The 1961 Act was abolished and renamed as 1976 Special Adoption Act to cover both inter country and domestic adoption. In 1995, it is renamed as SAPPA to strengthen the welfare of adopted children and to promote domestic adoption. Under the influence of Confucian tradition, family bond and lineage have been strongly emphasized in Korea, which consequently affect adoption law and practices. Despite the new special act for adoption, many are not ready to adopt abandoned and relinquished children even when they want adoption. High proportion of domestic adoption is presumed to be done secretly. Many adoptive parents report their adopted child as their birth child to administrative office. 

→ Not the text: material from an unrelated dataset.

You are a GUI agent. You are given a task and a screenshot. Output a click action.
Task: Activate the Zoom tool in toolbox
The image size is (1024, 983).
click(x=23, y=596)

According to 2008 adoption statistics issued by Office of Court Administration, only 49 out of total 1,306 cases based on SAPPA are reported to Court. It means that parents reported them as their own birth child rather than adopted child. Adoptive parents do not want to have their friends and relatives know their child adopted. Most domestic adoption cases collected by Ministry of Health, Welfare, and Family are not reported to Court as adoption. It means they are adopted secretly. Adoption act regulating domestic adoption practices is not efficient in preventing secrete adoption practices. Though attitudes toward adoption are changing favorable, it is still not well received among most Koreans. 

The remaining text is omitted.